Cassandra fell to one side, dropping her weapon as there was a jabbering wail from the full Q’Lot at the end of the line and Irie Hanson was already on her feet and swearing.
Thump! More sick, heavy sounds of blows from the guards, and there were far too many of them for Cassandra, Irie, and the Q’Lot to resist. Within moments, Cassandra had been kicked to the sand and rolled over onto her front, with the heavy shell of a plasti-crete kneepad pressed into her back.
“Get off me!” she spat into the sand.
“You going to come quietly?” She heard the same tones of the short, angered Armcore guard behind and above her who had shot Argyle Trent in the head. From where she lay, Cassandra could see the mutant’s stilled body a little way away, and not even looking rested or peaceful at all. He was as dead as dead.
Cassandra growled into the sand, but she did indeed stop struggling.
“Why did you do that?” she coughed into the sand, aware of its harsh grit between her teeth. “He wasn’t a threat to you!” She was aware that she had grown almost friendly with the mutated human scientist during her travel with the Q’Lot. Not that Trent could talk anymore, or had shown her much of any consideration, but when she had first met him, she thought Trent a monster, then she had realized that he was just another human like her—a scientist who had injected himself with the same stuff that Cassie had flowing in her veins in order to survive, but in whom the evolutionary changes had been massive.
I had that blue-scale virus put in me, she thought once again. Eliard had used it as a last resort, then had been convinced that it had killed her.
Why didn’t I mutate like Argyle Trent? The House Archival agent had thought this many times over. Maybe she had just been lucky. Or maybe it was something that the Q’Lot had done to her body during their rescue.
But still, despite all of this strangeness, during her last few cycles spent with the silent mutant, Cassandra had come to think of him as a version of her that she could have been, or still could become, and it had been important to her to know that there was something human left inside of him. She hoped.
“My orders are to bring you and the big fella specifically. Looks like I still got one more shot for the dumpy woman over there if you pull any funny business,” the guard growled as he snapped a magnetic lock over her wrists and dragged her backwards, rolling over the sand before hauling her to her feet.
“Don’t you touch Irie…” Cassandra said in a low, deadly voice as she looked into the man’s small features.

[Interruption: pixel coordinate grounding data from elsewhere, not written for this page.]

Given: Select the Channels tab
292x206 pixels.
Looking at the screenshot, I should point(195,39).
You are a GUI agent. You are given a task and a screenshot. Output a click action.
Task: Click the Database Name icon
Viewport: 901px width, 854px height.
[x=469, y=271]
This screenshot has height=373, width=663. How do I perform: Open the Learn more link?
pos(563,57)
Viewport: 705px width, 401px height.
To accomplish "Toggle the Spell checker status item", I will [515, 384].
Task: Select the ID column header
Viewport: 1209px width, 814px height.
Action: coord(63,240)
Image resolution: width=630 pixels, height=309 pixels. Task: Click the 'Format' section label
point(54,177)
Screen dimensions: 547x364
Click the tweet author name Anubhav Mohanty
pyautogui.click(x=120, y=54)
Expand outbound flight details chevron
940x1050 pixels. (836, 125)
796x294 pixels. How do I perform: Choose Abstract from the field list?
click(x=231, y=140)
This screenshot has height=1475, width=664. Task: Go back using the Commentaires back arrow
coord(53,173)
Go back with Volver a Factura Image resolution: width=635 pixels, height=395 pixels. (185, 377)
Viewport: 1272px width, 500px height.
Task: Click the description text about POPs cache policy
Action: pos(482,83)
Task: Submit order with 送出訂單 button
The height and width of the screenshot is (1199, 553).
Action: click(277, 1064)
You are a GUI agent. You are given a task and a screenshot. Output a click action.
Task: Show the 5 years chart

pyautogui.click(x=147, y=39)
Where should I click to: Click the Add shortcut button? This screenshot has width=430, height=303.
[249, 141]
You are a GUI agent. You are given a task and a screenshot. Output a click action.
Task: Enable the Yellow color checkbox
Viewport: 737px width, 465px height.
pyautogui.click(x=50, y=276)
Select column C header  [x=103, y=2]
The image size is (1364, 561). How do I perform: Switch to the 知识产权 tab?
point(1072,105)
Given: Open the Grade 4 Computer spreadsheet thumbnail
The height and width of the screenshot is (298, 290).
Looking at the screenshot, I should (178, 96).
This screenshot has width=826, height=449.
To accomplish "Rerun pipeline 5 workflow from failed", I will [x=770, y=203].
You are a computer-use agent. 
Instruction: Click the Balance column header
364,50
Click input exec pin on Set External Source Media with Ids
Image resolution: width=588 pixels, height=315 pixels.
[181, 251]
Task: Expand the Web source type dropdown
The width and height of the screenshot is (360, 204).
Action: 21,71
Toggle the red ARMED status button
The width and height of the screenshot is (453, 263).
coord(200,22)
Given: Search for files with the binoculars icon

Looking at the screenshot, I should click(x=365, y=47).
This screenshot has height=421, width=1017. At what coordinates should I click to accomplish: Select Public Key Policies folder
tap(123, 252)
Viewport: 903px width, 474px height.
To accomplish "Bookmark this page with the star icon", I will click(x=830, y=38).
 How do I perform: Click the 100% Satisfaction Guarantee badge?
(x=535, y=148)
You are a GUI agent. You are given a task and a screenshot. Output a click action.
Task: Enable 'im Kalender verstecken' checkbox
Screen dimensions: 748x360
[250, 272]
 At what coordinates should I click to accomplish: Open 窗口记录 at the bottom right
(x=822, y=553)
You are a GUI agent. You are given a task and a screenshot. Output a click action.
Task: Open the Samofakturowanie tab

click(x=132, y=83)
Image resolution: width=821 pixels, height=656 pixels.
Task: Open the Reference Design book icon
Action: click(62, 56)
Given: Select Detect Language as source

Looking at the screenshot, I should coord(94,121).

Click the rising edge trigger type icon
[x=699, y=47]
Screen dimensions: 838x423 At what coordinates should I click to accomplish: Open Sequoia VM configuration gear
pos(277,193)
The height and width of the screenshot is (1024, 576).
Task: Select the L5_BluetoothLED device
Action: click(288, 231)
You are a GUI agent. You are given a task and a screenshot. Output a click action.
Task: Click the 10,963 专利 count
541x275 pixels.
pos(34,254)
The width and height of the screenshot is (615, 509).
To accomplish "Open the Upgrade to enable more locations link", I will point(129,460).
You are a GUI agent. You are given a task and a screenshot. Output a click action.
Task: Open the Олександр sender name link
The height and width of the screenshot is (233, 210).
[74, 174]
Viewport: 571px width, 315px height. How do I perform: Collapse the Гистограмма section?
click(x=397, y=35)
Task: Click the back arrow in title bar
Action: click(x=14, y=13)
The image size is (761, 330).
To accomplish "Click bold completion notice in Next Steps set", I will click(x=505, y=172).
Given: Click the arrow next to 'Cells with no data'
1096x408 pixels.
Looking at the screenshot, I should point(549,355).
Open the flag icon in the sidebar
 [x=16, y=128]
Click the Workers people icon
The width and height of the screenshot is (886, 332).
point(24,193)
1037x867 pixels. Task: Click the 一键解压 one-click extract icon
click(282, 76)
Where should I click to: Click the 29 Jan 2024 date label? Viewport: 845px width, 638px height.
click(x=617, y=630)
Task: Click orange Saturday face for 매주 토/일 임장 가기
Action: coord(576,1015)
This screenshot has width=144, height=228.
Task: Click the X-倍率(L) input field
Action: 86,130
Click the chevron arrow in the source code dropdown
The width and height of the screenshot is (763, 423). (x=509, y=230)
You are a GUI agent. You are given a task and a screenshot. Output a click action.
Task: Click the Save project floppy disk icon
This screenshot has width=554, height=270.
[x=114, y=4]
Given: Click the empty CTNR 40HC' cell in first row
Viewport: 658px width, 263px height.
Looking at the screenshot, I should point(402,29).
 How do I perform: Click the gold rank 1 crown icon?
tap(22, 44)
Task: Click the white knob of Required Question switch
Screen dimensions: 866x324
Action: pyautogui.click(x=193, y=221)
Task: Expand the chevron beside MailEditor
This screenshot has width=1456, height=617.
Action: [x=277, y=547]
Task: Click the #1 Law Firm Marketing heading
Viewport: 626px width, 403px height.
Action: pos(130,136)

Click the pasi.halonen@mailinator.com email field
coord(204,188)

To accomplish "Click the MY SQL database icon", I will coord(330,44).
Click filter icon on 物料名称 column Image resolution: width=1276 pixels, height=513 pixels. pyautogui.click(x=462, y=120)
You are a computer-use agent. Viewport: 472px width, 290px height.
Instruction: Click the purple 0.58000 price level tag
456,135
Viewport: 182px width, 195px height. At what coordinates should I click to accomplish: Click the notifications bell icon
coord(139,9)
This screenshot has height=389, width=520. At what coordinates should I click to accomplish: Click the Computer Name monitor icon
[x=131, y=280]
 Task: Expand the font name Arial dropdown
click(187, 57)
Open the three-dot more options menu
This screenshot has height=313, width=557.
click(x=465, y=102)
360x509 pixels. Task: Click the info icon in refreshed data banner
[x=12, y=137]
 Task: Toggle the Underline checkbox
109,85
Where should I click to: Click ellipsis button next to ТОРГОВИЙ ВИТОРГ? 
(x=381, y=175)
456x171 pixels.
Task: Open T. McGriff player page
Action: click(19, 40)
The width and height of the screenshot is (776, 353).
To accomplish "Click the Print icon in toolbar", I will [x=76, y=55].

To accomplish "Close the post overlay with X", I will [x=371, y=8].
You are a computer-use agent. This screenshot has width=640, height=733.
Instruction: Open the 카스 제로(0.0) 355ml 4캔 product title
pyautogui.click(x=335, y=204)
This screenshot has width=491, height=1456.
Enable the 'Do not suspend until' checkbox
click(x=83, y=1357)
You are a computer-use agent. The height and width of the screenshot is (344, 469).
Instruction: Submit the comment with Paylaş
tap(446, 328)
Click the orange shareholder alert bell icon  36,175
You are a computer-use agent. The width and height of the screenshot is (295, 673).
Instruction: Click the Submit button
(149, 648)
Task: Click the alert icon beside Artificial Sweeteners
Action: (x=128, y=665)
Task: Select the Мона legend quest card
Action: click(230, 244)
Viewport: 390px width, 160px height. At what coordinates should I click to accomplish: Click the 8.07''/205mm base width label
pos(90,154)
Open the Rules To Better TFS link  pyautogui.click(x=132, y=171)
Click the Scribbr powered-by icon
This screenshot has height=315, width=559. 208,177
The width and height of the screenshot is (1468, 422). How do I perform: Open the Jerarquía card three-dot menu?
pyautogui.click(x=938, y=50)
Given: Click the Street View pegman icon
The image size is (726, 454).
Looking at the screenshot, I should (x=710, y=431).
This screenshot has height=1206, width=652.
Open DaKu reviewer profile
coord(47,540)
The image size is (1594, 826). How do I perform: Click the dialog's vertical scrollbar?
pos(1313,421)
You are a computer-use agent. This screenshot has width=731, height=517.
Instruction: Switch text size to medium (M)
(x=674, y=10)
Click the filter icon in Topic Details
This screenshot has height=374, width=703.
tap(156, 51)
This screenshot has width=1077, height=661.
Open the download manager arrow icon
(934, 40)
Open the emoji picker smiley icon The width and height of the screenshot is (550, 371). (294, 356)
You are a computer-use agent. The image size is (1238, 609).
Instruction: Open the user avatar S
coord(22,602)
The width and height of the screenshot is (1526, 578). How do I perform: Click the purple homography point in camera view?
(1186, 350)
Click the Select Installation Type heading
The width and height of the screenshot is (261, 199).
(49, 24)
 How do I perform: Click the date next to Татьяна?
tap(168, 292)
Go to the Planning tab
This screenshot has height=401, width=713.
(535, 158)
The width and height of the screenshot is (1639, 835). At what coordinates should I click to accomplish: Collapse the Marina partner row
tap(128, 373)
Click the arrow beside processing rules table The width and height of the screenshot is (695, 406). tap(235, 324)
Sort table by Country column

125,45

“Looks like you had better start cooperating then, doesn’t it?” the guard responded, nodding to the other
guards. “You got them secured?”
Cassandra followed the man’s nod to see that Irie was similarly bound with her hands behind her back and held by two Armcore guards on either side of her, still swearing and cursing, and with the ruddy mark that looked to be the beginnings of a bruise on one of their jawlines.
The Q’Lot, however, was still unsecured and instead was lying on its back on the sand with at least five Armcore guards kneeling on it and pressing their heavy rifles directly against its dirtied robes. It was too big for the magnetic cuffs, Cassandra saw in a moment, and was forced to wait and watch as the guards instead used poly-filament wire to loop over both sets of arms and its legs before hauling it between all five of them like a hunting trophy.
“We have him now, sir!” shouted one of the Armcore guards.
“Good. We ship out,” Cassandra’s captor barked, before delivering a cruel kick to the side of Cassie’s legs, making her stumble on the sand. “Get moving,” he snapped. “Up the ramp and into the courier, double-time now, sharp!”
“I’m not one of your damn soldiers,” Cassie muttered, but did still stumble across the sands towards the waiting landing bridge of the sleek black Armcore courier, as Irie was pushed behind her into line, and the Q’Lot last of all.
“I’m sorry…” Cassandra managed to mutter towards the foul-mouthed and even fouler-tempered Irie as they stumbled and jogged, but Irie said nothing.
I’m sorry I got it so wrong, the House Archival agent was thinking. I thought that the humans were scared of Alpha. I thought that they wanted something different from Alpha.
It had turned out that the Armcore soldiers had wanted something different than Alpha, and that was less passengers to carry up to see their new master.